## Exercise data
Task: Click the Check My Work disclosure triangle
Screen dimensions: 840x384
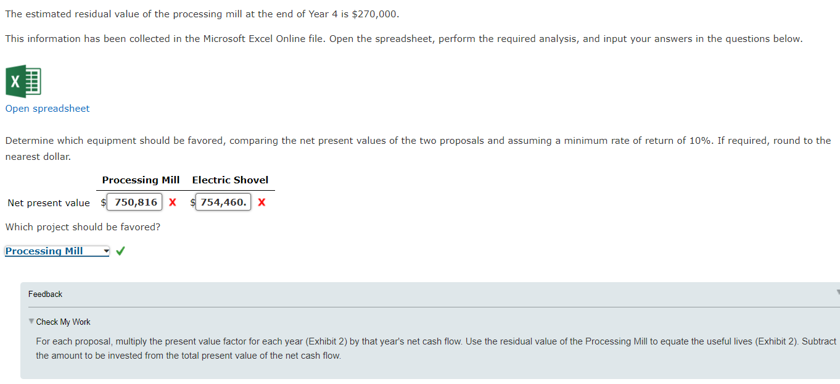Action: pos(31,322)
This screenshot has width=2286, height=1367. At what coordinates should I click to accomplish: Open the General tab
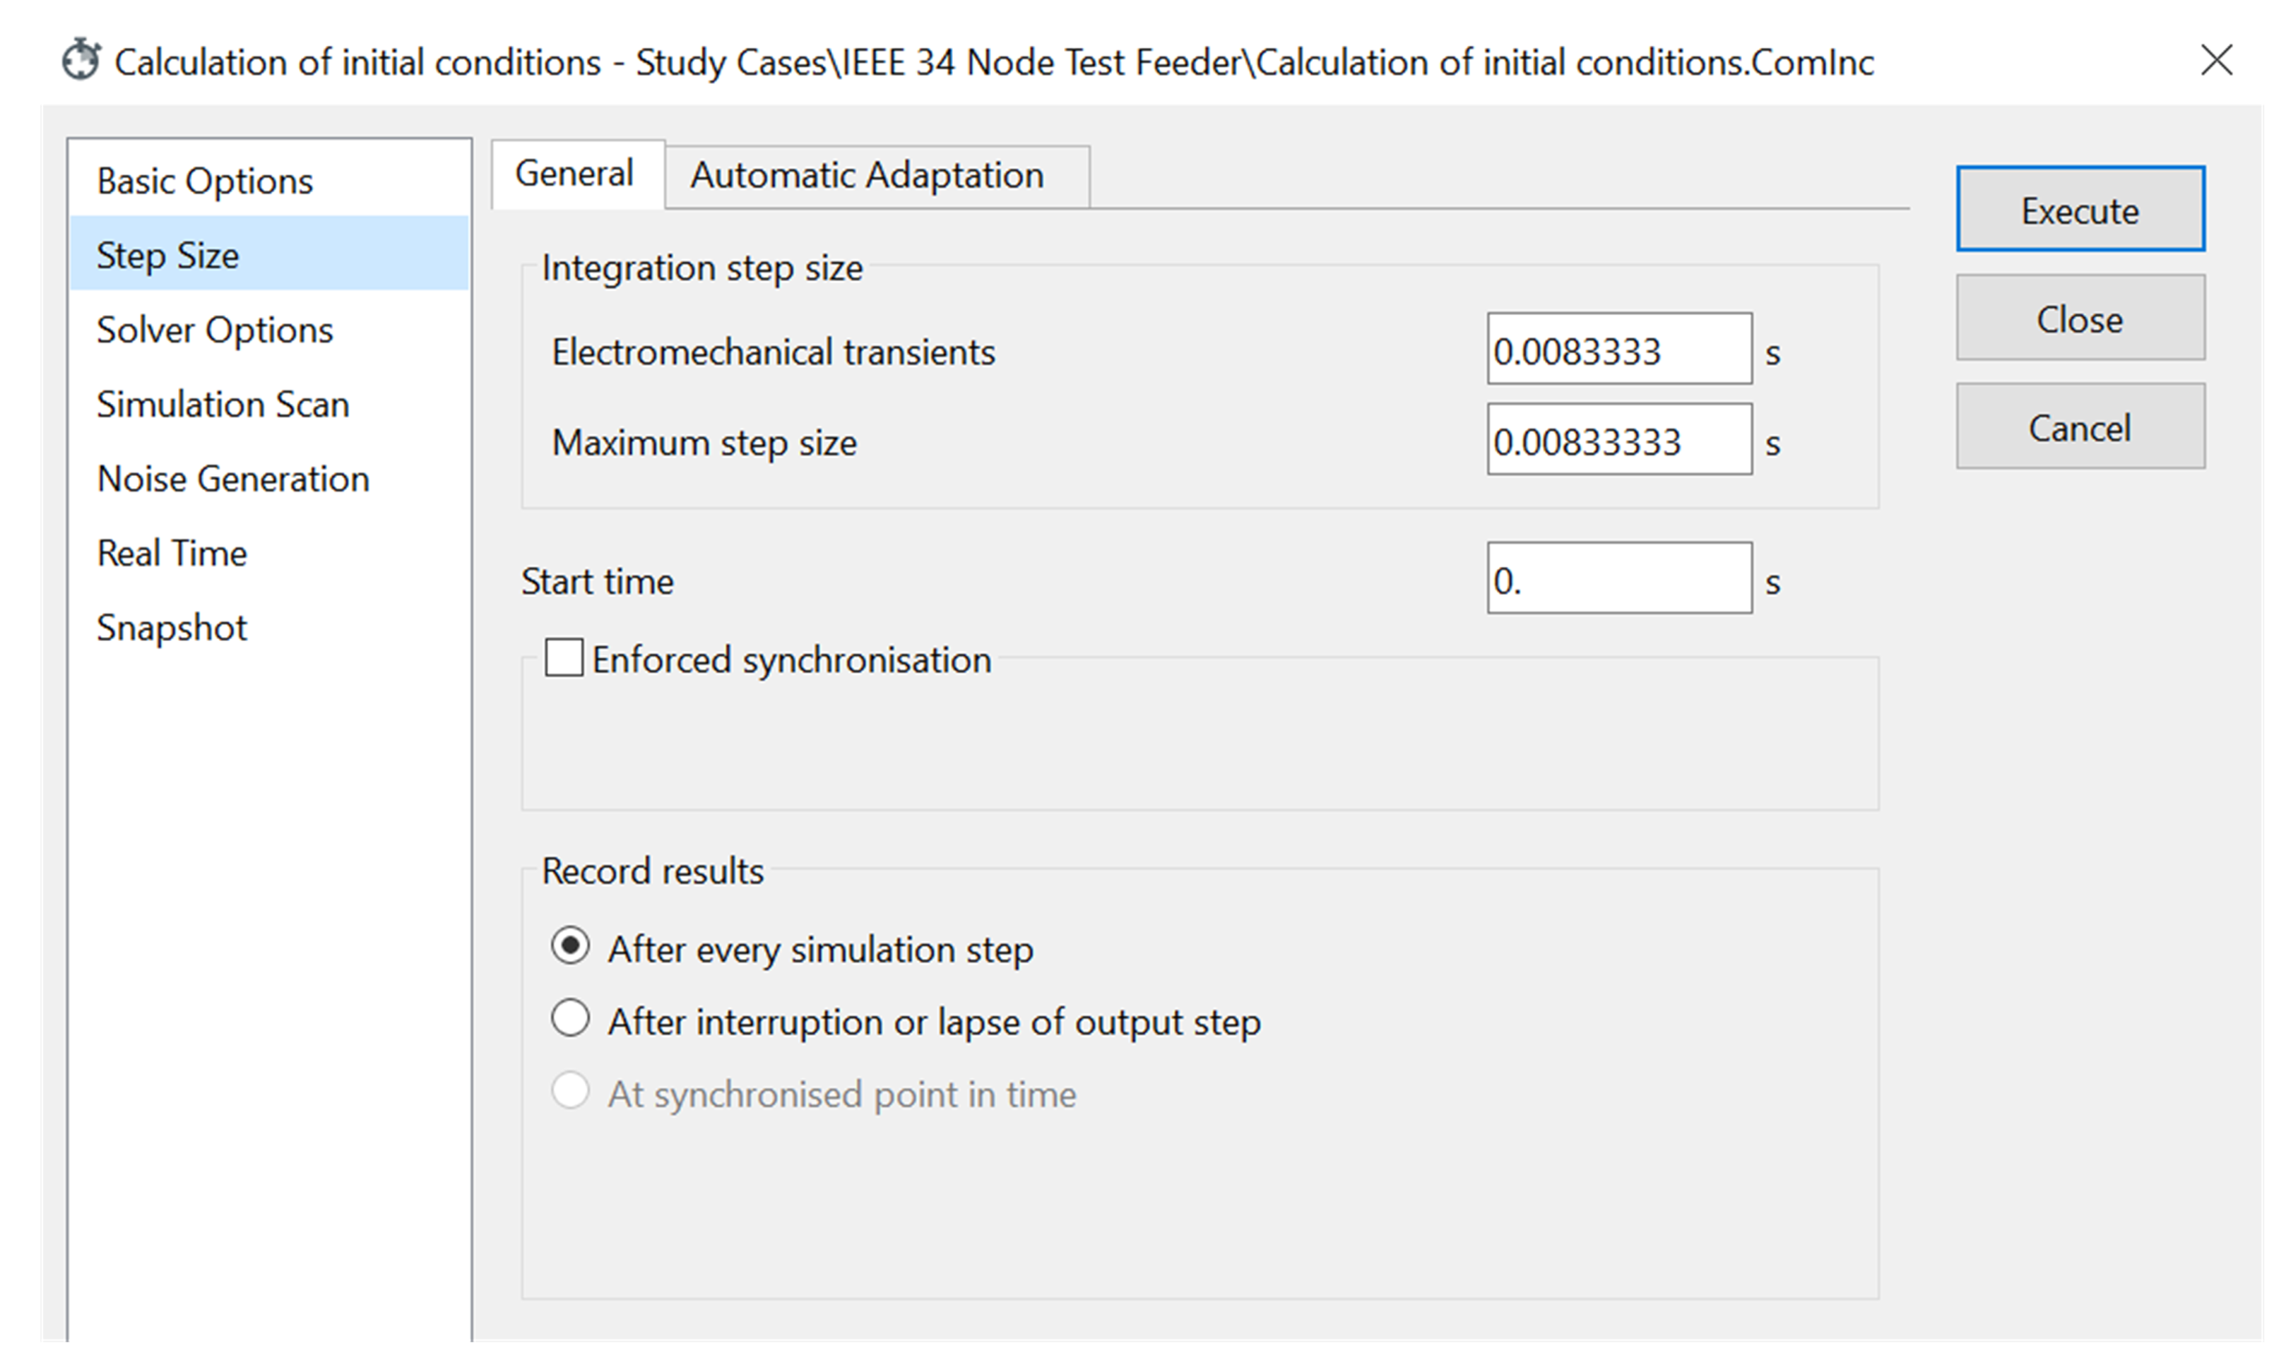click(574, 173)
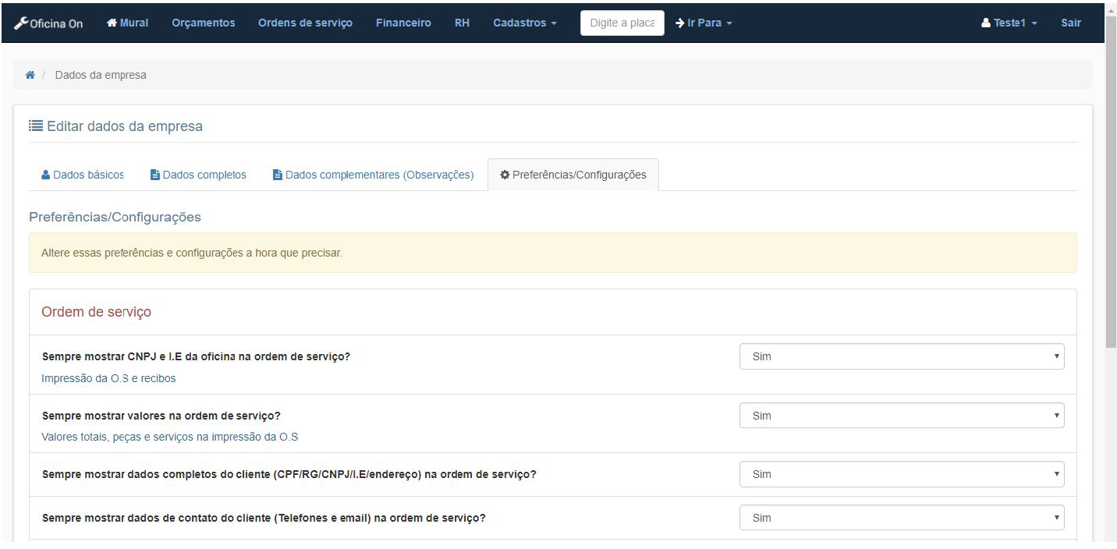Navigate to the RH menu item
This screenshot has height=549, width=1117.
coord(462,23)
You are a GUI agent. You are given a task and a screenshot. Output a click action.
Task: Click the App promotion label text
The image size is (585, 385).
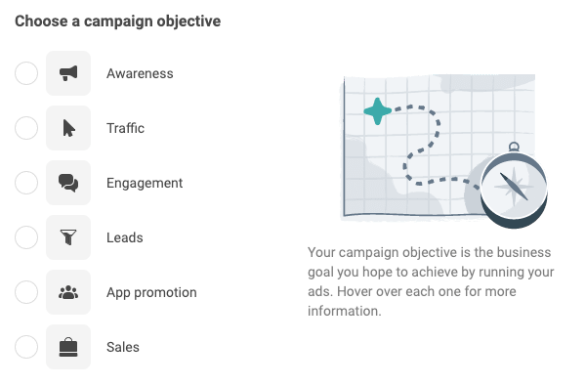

## Task instructions
Copy each entry exactly as written. Images should not appear in the copy.

## Your response
Task: Click the Check My Work disclosure triangle
Screen dimensions: 840x384
Action: pos(31,322)
This screenshot has width=2286, height=1367. At what coordinates should I click to accomplish: Open the General tab
click(574, 173)
Navigate to the RH menu item
This screenshot has height=549, width=1117.
coord(462,23)
You are a GUI agent. You are given a task and a screenshot. Output a click action.
Task: Click the App promotion label text
The image size is (585, 385).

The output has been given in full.